Es geht doch bei der Frage der Endlager nicht nur darum, was passiert, wenn die Atomkraftwerke länger laufen, sondern auch darum, was mit den Brennstäben und dem Atommüll passiert, den wir jetzt schon haben. Der muss doch auch irgendwo hin. Diese Frage haben Sie nicht geklärt.

(Beifall bei der FDP und der CDU – Thorsten Schä- fer-Gümbel (SPD): Niemand auf der Welt hat die bisher geklärt! – Weitere Zurufe von der SPD und dem BÜNDNIS 90/DIE GRÜNEN)

Zweitens.Wir wollen nicht, dass die Strompreise zur sozialen Frage des 21. Jahrhunderts werden.

(Beifall bei der FDP und der CDU – Lebhafte Zu- rufe von der SPD und dem BÜNDNIS 90/DIE GRÜNEN)

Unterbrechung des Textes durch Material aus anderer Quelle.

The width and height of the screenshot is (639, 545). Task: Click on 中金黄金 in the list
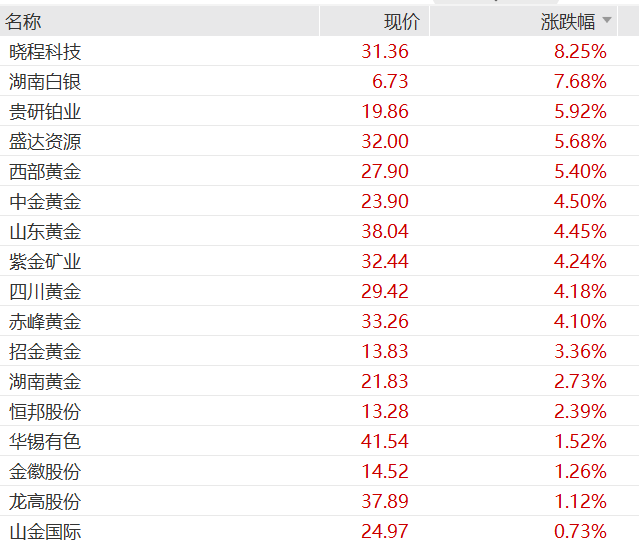tap(45, 201)
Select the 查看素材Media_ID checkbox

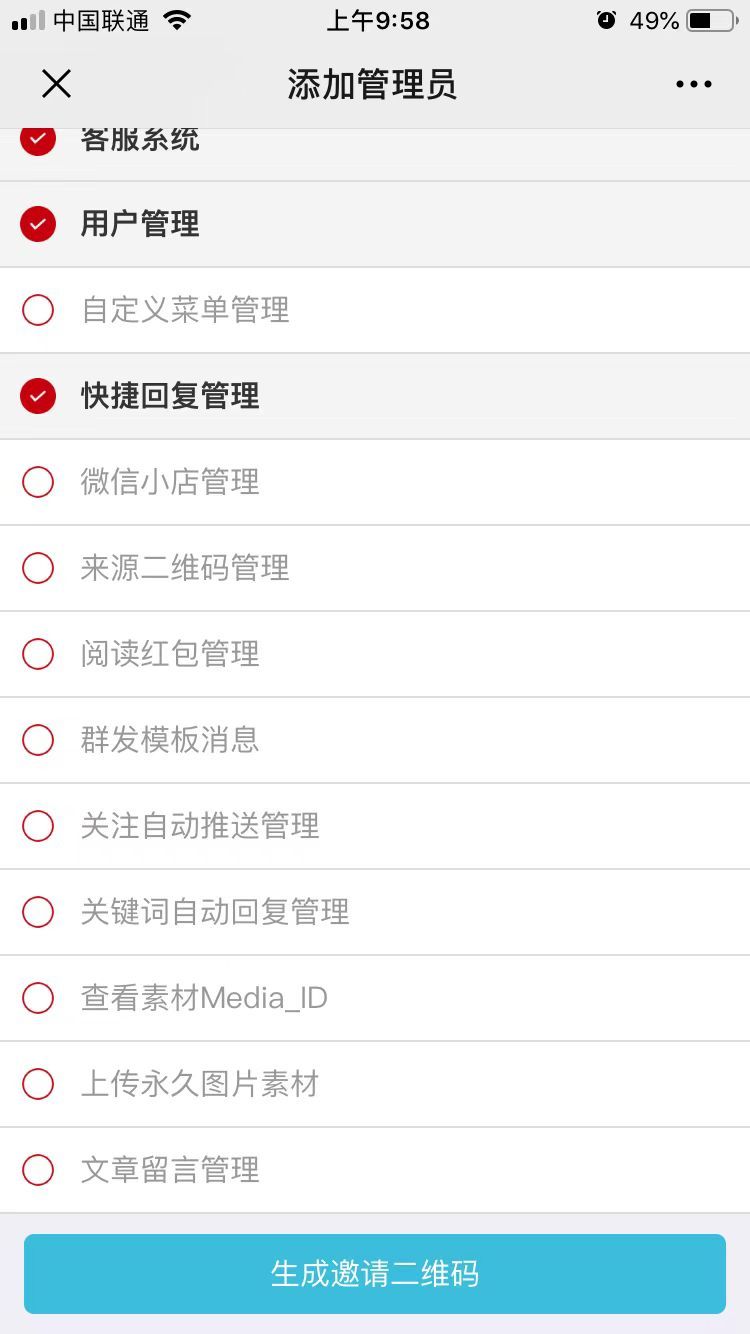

Strom muss für alle Menschen in unserem Land weiterhin bezahlbar bleiben. Deshalb kann es nicht sein, dass wir uns in dieser Sache vom Ausland abhängig machen. Wir brauchen auch in Deutschland eine unabhängige Stromproduktion.

(Beifall bei der FDP und der CDU – Lebhafte Zu- rufe von der SPD und dem BÜNDNIS 90/DIE GRÜNEN)

Ich komme zum letzten Punkt und wende mich dabei insbesondere an die GRÜNEN. Es macht doch keinen Sinn, wenn wir allein aufgrund ideologischer Vorstellungen, aufgrund von Technikfeindlichkeit sagen, wir wollen mit der Atomenergie überhaupt nichts mehr zu tun haben. Wenn wir gemeinsam der Auffassung sind – das sieht übrigens Herr Pinkwart genauso, den Sie zitiert haben, worüber ich mich freue –,dass die Atomtechnologie eine Übergangstechnologie ist,

(Zurufe von dem BÜNDNIS 90/DIE GRÜNEN)

dann müssen wir auf der anderen Seite das tun, was unsere Ministerin hier in Hessen macht, nämlich in innovative Technologien investieren.Auch darum geht es.

(Beifall bei der FDP und bei Abgeordneten der CDU – Lebhafte Zurufe von der SPD und dem BÜNDNIS 90/DIE GRÜNEN)

Deshalb macht es keinen Sinn, bei diesem Thema nur schwarz-weiß zu malen. Wir müssen die Bedenken, die Ängste der Menschen ernst nehmen, aber wir müssen genauso ernst nehmen, dass sich viele Menschen die Frage stellen, ob sie ihre Stromrechnung in den nächsten Jahren noch bezahlen können. Diesen Zwiespalt werden wir nicht durch Ideologie lösen können.

(Beifall bei der FDP und der CDU – Lebhafte Zu- rufe von der SPD, dem BÜNDNIS 90/DIE GRÜ- NEN und der LINKEN)

Meine Damen und Herren! Da es einige Nachfragen gegeben hat, teile ich mit: Der erste Redner der FDP-Fraktion hat zwei Minuten lang gesprochen,der zweite Redner hatte noch drei Minuten Redezeit. Wir haben schon einmal gesagt: Grundsätzlich spricht nur ein Abgeordneter pro Fraktion in einer Aktuellen Stunde, aber zumindest soll ein Abgeordneter nur einmal sprechen.Wir haben uns hier im Präsidium geeinigt, dass die drei Minuten Redezeit dem zweiten Redner zugutekommen. Wenn einer etwas dagegen hätte, könnte er auch nichts mehr machen, weil Herr Rentsch schon gesprochen hat.